----- GIVEN INFORMATION -----

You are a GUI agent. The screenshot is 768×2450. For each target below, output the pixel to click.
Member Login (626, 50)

-----
----- GIVEN INFORMATION -----

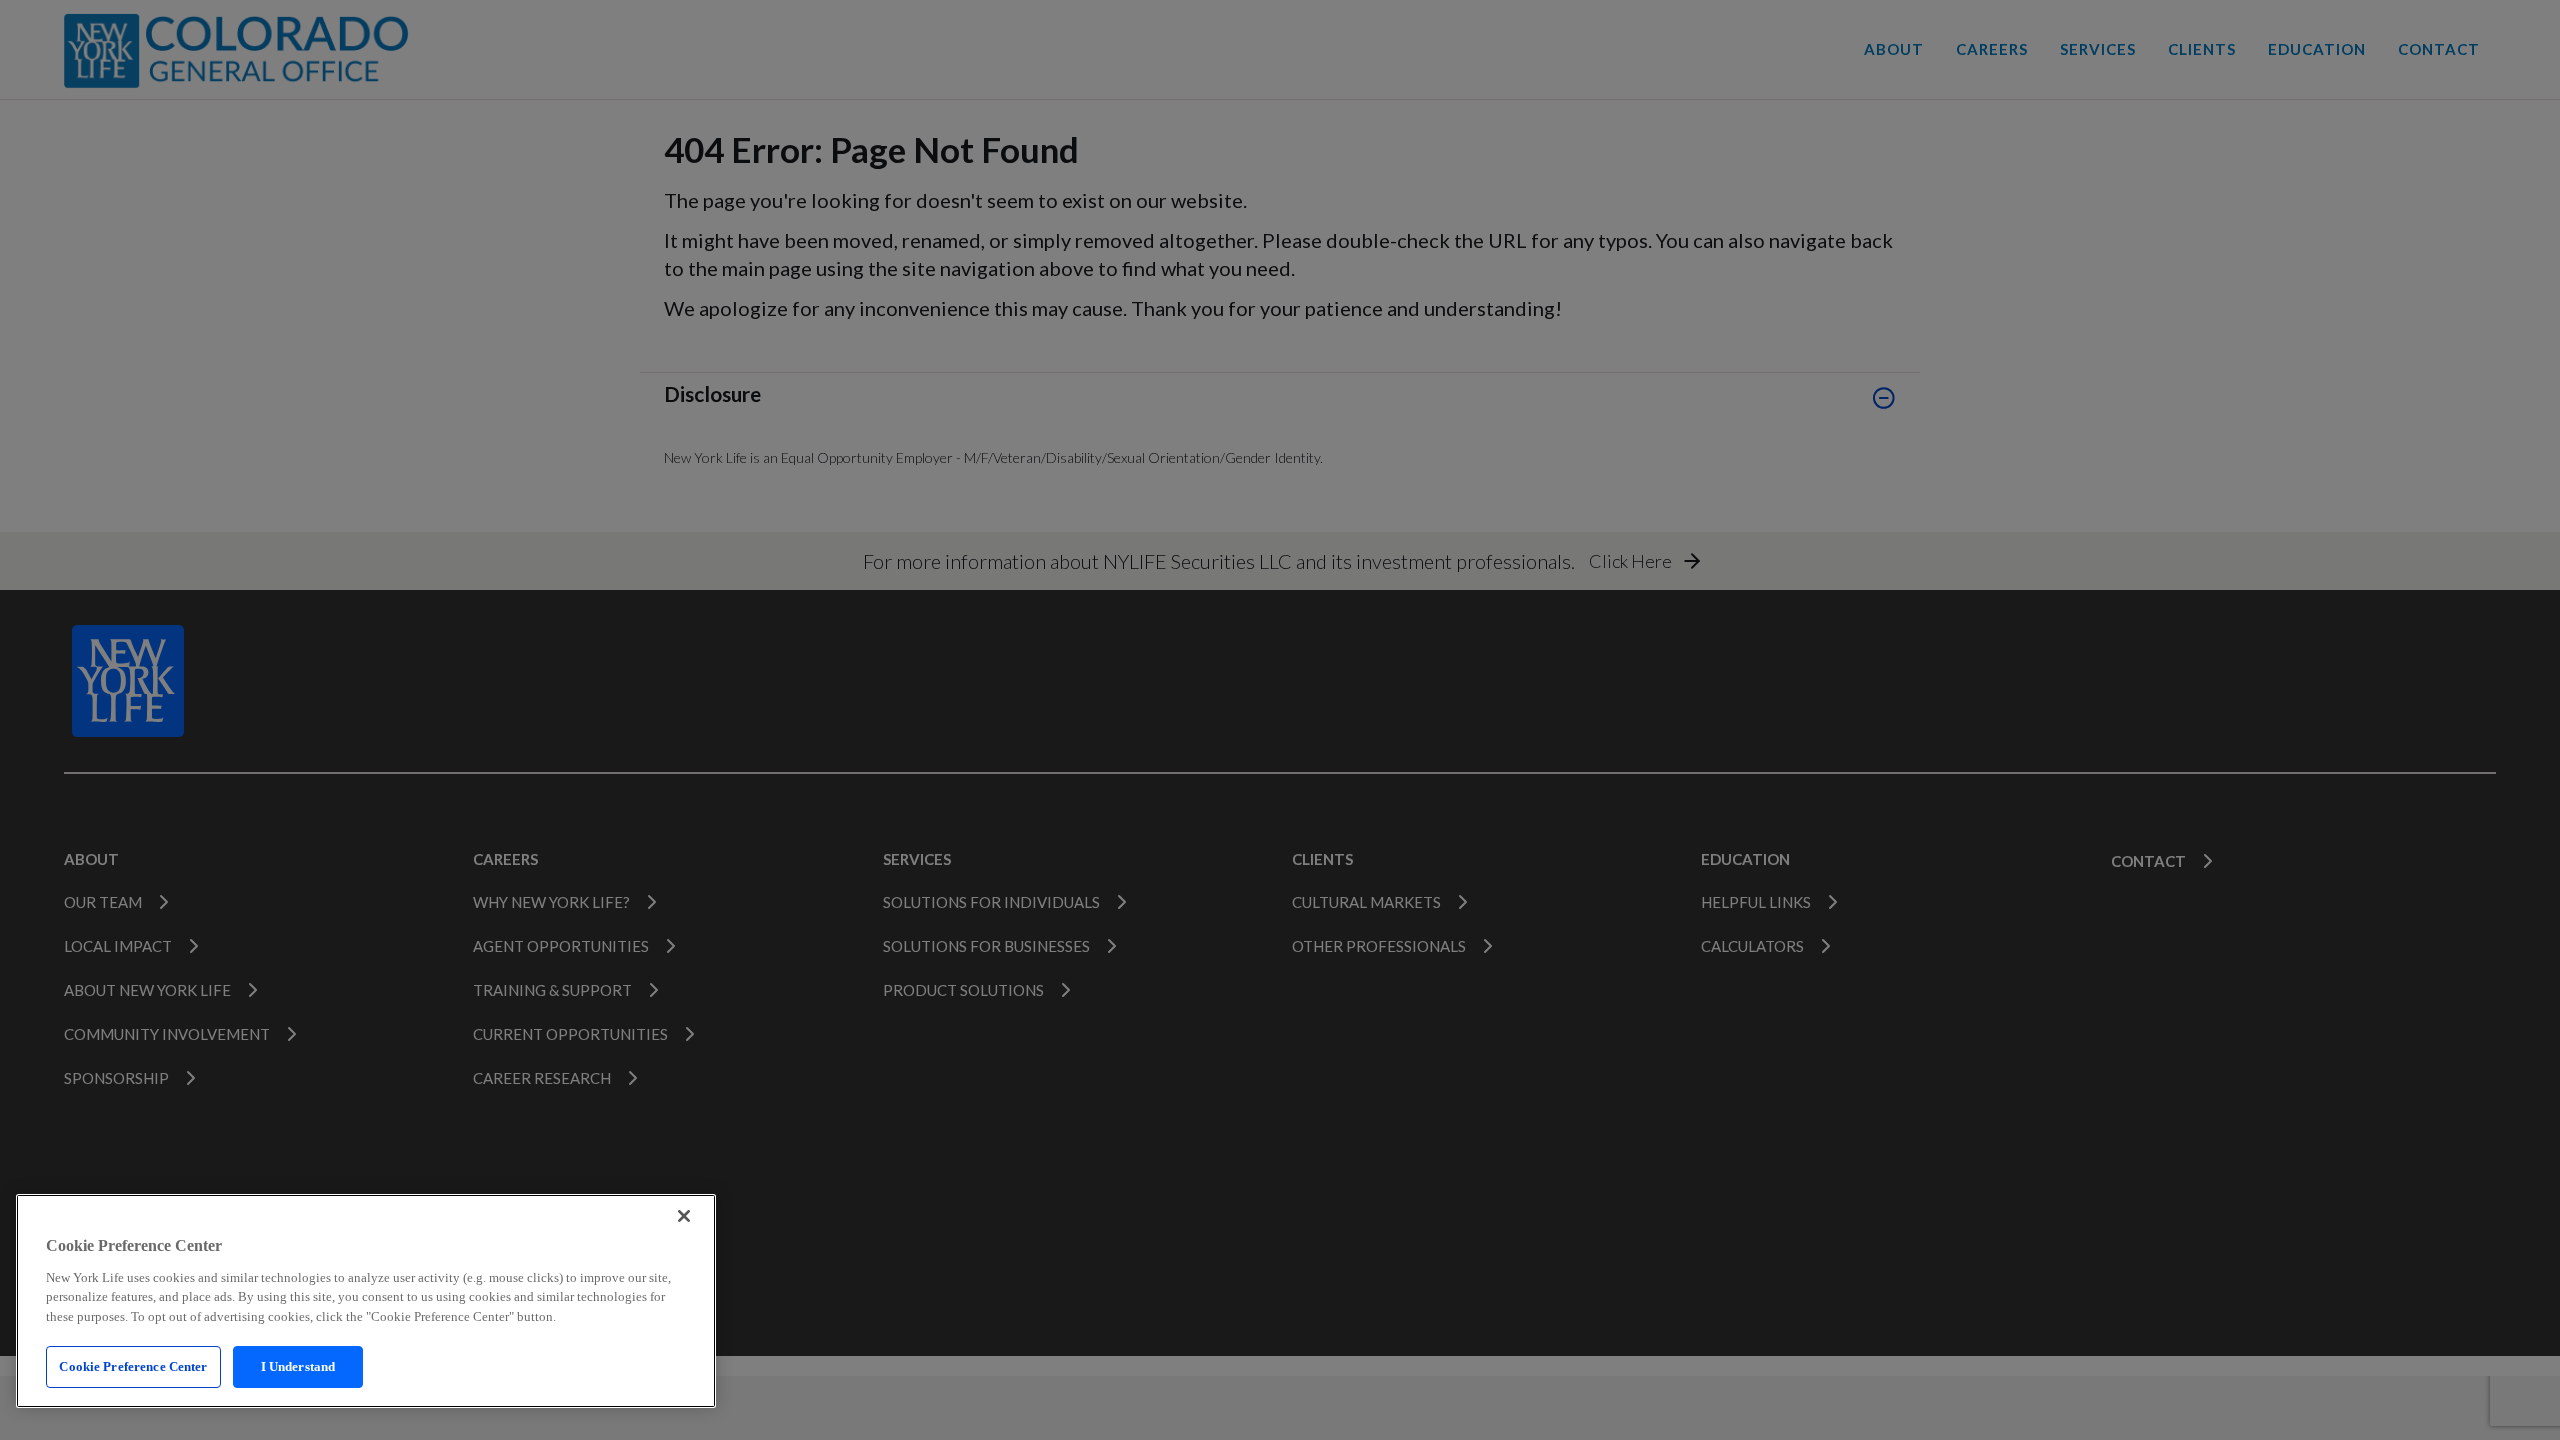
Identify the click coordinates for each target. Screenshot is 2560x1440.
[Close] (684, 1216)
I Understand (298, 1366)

-----
----- GIVEN INFORMATION -----

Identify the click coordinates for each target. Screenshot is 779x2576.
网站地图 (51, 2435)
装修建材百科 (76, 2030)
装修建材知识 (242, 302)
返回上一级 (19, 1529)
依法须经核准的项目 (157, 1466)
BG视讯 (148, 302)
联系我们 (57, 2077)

-----

ASSIGNMENT
Across the listing, count every line with "click" in it and give the number only.

REPLY
3